Talvez me encoste ao gato branco que habita o azul e nele deixa a sua sombra. O gato podia ter escorregado pela descida cor de rosa mas preferiu flutuar nas águas ou no céu. Seria um bom lugar para eu pintar uma lua nova.




Ou então encosto-me ao patinho pernalta de grandes olhos azuis e pequenas asas também azuis. Poderia pintar uma gruta forrada de musgo dourado e habitada por grandes peixes transparentes com olhos também azuis e por mulheres também transparentes, rainhas perdidas dos seus reinos, a quem os sonhadores solitários que por aqui passam em vão declaram o seu amor. 




Ou talvez me aproxime das paredes em que os líquenes enfeitam de amarelo as paredes em que as memórias calcinadas se juntam às cores que alguém já ali deixou e às quais se juntam agora as pequenas flores cuja cor combina com as cores pintadas.
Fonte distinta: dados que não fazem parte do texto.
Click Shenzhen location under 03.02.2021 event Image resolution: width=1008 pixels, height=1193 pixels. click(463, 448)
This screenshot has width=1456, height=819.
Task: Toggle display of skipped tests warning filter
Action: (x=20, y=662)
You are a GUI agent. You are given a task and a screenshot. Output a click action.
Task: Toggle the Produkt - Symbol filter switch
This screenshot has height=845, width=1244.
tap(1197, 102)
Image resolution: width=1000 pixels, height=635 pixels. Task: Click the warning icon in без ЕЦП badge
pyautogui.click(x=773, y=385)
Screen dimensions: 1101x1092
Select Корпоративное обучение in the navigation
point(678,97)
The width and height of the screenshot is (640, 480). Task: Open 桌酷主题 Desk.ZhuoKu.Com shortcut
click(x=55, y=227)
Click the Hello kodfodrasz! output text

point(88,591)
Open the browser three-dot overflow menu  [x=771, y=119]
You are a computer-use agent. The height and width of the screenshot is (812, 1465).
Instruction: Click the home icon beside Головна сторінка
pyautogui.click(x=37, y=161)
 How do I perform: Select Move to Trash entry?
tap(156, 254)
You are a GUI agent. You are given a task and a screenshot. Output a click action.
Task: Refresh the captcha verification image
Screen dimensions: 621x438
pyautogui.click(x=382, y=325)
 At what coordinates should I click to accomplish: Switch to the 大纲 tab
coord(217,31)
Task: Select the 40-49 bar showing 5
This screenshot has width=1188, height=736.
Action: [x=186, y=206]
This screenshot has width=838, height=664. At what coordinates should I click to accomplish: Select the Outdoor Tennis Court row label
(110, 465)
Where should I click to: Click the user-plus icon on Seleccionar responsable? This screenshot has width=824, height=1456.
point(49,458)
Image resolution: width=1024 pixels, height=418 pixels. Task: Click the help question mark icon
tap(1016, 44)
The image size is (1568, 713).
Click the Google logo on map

Talvez ali deixe pequenos pontos invisíveis, flores inventadas, estrelas lilases perfumadas, segredos felizes, palavras que o tempo transforme, sonhos que se agarrem a estas paredes tão cheias de tantas vidas.




Mas também posso entrar nas casas em ruínas, talvez possa subir aquelas escadas que não levam a lado nenhum, ou percorrer os corredores por onde andam gatos, vagabundos, poetas loucos, e esgueirar-me até aos telhados, lá onde pousam as gaivotas, crescem flores boémias que se vestem da mesma cor que os azulejos que ainda sobrevivem. Talvez. Talvez encontre aí bocados de parede onde possa pintar bocados de céu, fragmentos de nuvens, chuvas prometidas, lágrimas escondidas, risos indecentes, e ventos desabrigados.




Ou, então, não. Talvez abra apenas mais buracos nas paredes e deixe que as flores que resplandecem em luz do lado de lá desenhem jardins clandestinos só visíveis por quem adivinha mistérios, tesouros escondidos, a alma dentro dos corpos, o murmúrio que atravessa os ventos.




Ou talvez nem isso. Talvez deixe apenas por lá o meu olhar.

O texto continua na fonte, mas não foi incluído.